[Opening TEXT EXCERPT section]
There are issues with both types of classification. In attempting to distinguish between those who campaign for their own interests (sectional groups) and those who campaign for a political cause that is not directly in their own interests (cause groups), the group–cause typology ignores the scale or status of groups, and also ignores the fact that many advocacy groups do both; for example, teaching unions such as the NUT and NASUWT serve not only in their interests, but also campaign to raise awareness and promote reform and developments in governmental education policy.

The insider–outsider typology partially addresses the issues inherent in categorising advocacy groups by their aims, but ignores the fact that some groups may differ in being insiders or outsiders dependent on the government of the day, and does not mention the fact that many outsider groups can quickly become insider groups and vice versa (see: Overton window). For example, Charter 88 was clearly an outsider group prior to the 1997 general election, but assumed more influence following Labour's victory that year.

Wyn Grant mentions that, in contrast, the National Farmers' Union insider status was threatened following control of Britain's agricultural policy by the European Union and a period of 13 years whereby the Labour Party was in opposition. Consequently, she says that it is more appropriate to divide insider groups into "high profile" insiders and "captive" or "prisoner" groups. "High profile" insider groups attract the attention of the media alongside working with government, "captive" or "insider" groups are reliant solely on the government for their survival because the government played a part in their creation – e.g. the Equality and Human Rights Commission was established under the Equality Act 2006.
[Closing TEXT EXCERPT section]
PROBLEMS TO WORK ON>
1. According to the passage on advocacy group typologies, which law established the Equality and Human Rights Commission?
2. Carry the passage on advocacy group typologies forward from its last sentence.
The records have nothing to do with the passage on advocacy group typologies.
[Opening DATASET EXTRACT section]
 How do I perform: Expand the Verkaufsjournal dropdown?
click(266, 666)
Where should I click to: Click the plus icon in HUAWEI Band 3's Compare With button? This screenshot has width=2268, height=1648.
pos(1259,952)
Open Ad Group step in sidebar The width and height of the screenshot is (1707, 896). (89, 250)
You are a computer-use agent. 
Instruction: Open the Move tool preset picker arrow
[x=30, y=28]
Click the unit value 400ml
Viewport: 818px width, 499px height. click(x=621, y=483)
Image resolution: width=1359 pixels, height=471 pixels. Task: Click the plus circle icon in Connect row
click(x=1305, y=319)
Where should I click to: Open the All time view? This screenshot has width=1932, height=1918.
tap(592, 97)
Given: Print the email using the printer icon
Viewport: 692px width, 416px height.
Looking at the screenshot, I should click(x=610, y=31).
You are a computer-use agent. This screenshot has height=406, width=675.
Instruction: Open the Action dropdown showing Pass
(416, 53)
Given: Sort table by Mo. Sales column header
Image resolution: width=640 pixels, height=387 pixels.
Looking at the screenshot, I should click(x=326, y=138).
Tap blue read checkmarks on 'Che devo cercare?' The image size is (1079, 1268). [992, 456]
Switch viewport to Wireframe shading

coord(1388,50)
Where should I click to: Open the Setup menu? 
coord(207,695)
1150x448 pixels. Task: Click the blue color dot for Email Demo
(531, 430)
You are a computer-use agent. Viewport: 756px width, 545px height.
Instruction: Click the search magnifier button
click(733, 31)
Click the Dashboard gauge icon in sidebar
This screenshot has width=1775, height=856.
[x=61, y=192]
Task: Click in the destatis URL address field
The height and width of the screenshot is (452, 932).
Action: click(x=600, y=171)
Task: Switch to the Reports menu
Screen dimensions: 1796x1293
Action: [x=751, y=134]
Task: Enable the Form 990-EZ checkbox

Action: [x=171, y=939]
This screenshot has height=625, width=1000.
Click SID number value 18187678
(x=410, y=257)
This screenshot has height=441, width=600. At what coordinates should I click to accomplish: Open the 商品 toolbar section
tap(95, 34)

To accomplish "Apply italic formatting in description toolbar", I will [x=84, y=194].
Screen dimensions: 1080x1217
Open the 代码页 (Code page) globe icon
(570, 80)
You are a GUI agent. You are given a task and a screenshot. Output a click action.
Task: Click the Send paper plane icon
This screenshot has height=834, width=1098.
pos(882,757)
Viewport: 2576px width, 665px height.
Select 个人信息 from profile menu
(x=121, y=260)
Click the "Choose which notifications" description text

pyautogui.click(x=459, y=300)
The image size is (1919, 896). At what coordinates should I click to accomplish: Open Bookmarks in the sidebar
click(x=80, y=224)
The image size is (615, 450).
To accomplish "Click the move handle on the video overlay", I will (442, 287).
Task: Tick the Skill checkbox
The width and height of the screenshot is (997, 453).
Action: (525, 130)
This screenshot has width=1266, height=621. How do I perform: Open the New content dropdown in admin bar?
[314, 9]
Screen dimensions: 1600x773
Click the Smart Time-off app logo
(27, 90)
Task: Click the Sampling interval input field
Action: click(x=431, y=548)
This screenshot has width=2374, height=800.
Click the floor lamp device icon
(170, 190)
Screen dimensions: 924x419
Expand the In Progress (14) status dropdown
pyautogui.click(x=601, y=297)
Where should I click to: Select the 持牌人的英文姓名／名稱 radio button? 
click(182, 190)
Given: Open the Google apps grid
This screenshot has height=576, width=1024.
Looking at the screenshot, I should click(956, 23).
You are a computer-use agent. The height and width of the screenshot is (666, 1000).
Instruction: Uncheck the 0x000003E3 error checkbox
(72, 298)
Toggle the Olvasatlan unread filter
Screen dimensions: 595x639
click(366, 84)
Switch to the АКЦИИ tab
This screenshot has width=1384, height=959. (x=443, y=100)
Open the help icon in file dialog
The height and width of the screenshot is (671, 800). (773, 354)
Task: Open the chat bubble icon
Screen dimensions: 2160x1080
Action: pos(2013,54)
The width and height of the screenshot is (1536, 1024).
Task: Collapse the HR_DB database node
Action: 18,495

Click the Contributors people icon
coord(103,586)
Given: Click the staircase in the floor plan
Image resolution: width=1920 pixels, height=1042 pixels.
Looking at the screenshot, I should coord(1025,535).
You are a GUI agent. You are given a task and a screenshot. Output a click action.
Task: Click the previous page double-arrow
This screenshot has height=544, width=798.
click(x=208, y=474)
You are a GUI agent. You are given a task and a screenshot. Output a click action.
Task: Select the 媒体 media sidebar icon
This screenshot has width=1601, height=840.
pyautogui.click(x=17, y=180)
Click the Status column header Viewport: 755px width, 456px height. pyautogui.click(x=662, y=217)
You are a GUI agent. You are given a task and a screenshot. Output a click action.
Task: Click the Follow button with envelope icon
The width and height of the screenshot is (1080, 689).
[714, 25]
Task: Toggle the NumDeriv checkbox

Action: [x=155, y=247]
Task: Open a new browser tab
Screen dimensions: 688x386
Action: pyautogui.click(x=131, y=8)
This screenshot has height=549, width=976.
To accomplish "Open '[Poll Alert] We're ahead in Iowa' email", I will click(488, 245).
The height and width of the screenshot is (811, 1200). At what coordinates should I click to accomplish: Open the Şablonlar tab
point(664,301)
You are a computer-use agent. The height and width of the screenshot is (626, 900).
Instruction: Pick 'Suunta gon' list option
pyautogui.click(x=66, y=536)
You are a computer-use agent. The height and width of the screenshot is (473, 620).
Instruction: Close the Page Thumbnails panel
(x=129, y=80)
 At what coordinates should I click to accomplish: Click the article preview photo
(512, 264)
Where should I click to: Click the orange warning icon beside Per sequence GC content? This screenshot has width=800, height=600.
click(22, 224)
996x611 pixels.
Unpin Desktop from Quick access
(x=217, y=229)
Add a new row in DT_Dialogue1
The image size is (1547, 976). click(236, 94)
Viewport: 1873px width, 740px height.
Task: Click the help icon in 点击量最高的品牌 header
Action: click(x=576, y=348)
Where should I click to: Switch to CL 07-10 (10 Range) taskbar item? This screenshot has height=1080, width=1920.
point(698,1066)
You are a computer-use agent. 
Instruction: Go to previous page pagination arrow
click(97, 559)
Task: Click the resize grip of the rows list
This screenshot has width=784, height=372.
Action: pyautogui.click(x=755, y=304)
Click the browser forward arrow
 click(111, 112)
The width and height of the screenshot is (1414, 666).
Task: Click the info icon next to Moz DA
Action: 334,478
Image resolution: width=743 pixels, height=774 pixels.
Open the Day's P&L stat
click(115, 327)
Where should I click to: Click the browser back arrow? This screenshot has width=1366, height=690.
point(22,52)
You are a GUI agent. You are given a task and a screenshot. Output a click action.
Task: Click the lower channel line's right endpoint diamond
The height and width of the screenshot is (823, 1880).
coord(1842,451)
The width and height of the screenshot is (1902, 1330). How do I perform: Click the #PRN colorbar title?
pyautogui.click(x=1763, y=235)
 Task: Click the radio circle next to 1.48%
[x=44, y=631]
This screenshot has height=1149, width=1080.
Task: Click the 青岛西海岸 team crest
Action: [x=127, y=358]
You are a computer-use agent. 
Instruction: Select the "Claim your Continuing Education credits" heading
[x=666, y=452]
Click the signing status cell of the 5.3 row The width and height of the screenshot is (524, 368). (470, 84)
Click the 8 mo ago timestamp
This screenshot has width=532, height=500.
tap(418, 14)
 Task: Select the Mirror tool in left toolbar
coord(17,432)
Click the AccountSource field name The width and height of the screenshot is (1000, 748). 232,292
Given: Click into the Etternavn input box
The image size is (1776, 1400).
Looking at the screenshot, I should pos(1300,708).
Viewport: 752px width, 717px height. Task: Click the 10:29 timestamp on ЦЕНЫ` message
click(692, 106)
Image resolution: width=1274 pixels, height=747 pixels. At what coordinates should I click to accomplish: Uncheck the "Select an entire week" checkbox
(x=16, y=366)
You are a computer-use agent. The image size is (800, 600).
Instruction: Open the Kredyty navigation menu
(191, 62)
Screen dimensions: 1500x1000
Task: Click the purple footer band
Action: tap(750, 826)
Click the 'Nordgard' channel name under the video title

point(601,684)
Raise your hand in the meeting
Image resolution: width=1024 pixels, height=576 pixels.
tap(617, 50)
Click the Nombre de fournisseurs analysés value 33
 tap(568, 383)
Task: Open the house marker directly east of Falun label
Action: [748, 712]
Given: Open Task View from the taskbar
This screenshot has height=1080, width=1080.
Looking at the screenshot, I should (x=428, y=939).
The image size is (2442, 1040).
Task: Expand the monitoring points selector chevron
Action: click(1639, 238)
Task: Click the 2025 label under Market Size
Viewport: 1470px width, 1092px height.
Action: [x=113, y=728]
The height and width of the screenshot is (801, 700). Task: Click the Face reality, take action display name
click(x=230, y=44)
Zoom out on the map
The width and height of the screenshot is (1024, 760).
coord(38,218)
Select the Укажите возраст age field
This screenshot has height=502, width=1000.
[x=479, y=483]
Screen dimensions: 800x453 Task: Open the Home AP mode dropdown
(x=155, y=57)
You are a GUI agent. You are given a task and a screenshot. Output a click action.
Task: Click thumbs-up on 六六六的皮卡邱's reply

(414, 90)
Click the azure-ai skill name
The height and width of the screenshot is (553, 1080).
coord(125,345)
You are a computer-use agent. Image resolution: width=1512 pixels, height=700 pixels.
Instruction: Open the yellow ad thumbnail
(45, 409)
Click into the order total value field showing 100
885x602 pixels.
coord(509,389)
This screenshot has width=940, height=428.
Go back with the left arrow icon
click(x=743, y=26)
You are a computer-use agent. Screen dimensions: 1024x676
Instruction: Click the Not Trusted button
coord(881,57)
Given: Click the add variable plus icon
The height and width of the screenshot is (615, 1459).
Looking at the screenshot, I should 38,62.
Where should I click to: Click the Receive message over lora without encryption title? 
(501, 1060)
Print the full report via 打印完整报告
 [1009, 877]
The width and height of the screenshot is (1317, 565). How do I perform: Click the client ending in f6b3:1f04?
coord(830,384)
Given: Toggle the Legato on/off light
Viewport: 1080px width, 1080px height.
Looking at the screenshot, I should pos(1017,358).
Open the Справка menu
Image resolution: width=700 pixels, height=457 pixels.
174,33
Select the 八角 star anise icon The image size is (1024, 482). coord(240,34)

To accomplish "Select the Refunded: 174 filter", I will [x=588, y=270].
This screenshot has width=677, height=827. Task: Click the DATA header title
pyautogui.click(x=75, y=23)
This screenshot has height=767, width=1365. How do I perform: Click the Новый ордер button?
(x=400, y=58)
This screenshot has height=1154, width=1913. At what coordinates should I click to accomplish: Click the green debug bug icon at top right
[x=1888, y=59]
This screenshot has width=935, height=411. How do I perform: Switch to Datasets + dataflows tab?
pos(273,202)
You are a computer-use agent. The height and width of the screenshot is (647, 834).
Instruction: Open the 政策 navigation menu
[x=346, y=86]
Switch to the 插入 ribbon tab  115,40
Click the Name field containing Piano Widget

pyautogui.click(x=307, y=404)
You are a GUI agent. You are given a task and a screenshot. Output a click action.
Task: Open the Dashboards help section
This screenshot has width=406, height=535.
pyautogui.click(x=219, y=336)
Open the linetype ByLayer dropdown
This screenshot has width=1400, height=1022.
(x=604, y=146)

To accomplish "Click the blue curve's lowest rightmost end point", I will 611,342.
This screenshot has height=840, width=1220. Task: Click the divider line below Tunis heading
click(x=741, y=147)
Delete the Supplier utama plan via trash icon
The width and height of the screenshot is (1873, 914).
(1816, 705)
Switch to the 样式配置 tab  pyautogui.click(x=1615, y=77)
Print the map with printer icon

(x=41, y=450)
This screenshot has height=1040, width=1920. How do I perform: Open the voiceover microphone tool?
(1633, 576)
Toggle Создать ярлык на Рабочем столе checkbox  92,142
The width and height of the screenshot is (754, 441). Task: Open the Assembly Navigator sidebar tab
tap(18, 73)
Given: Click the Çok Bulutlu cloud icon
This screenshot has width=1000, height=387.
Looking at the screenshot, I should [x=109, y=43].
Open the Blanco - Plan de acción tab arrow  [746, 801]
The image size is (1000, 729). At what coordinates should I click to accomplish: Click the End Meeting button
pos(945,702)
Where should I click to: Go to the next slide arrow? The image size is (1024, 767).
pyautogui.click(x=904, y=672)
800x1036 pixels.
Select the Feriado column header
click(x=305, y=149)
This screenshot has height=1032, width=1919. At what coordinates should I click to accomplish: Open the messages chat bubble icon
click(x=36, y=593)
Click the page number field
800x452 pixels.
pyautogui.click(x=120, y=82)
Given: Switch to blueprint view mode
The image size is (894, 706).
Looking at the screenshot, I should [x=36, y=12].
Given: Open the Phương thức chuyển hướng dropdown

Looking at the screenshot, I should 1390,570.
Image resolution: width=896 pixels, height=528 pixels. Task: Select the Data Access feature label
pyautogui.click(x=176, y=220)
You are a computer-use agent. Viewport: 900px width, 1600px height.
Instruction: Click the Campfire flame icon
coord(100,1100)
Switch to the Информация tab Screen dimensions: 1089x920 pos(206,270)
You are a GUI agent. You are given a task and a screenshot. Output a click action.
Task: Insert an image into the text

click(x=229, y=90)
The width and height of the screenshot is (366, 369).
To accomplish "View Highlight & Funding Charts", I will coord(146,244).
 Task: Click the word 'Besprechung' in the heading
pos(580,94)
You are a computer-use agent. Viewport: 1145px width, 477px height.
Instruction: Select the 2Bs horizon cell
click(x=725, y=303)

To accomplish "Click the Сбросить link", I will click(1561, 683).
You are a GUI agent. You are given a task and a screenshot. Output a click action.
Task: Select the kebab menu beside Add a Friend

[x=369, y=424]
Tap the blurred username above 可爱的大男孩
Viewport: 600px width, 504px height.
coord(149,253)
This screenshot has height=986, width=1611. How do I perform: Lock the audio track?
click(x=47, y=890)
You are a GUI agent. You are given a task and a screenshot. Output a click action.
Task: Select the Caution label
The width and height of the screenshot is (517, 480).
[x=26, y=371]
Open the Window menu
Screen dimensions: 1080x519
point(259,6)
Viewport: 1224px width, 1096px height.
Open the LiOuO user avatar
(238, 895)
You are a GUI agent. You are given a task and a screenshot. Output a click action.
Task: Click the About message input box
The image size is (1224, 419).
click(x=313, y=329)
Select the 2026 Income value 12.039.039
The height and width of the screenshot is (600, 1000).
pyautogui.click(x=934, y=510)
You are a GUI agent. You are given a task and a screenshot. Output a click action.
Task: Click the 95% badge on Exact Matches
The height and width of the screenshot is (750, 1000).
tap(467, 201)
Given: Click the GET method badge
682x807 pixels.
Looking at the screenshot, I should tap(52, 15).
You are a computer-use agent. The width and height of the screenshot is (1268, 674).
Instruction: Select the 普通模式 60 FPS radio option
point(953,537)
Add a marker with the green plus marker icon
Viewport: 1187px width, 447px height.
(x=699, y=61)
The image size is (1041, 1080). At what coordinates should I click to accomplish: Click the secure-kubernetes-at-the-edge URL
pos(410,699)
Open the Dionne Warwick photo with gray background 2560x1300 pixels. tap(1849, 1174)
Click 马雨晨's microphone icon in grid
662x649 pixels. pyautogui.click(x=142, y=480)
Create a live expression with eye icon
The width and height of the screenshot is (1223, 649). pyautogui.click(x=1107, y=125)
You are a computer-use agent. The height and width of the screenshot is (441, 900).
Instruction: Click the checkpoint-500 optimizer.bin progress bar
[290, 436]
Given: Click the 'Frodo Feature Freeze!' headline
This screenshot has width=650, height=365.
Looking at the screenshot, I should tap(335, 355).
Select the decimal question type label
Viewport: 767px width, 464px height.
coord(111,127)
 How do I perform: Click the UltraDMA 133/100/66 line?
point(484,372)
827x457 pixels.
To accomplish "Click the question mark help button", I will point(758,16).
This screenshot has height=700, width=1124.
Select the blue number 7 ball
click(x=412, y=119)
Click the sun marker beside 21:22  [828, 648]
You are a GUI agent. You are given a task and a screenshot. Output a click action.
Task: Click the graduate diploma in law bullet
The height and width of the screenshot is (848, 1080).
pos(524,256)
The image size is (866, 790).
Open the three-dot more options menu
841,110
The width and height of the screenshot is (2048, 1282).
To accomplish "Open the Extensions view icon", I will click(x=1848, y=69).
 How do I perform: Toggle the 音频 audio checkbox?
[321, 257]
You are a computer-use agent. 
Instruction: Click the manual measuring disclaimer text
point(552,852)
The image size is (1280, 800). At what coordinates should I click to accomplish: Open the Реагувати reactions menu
[Closing DATASET EXTRACT section]
ANSWERS BELOW>
1. The Equality Act 2006.

2.
Richard Heffernan argues that both organised and disorganised social movements, such as those campaigning for gender, racial and sexual equality or for the civil, political and social rights of those being discriminated against can be influential on sectional groups (such as trade unions, professional associations and trade organisations) as well as cause groups. Although social movements differ from pressure groups – as they are generally not centrally organised and reflect broader societal shifts – social movements can bring together elements of various pressure groups and political parties; for example, Green politics in the United Kingdom can bring together pressure groups such as Greenpeace and the Soil Association, alongside political parties such as the Green Party; the Green Party however denies that it is a single-issue political party, and has a manifesto including a wide range of non-ecologically related issues.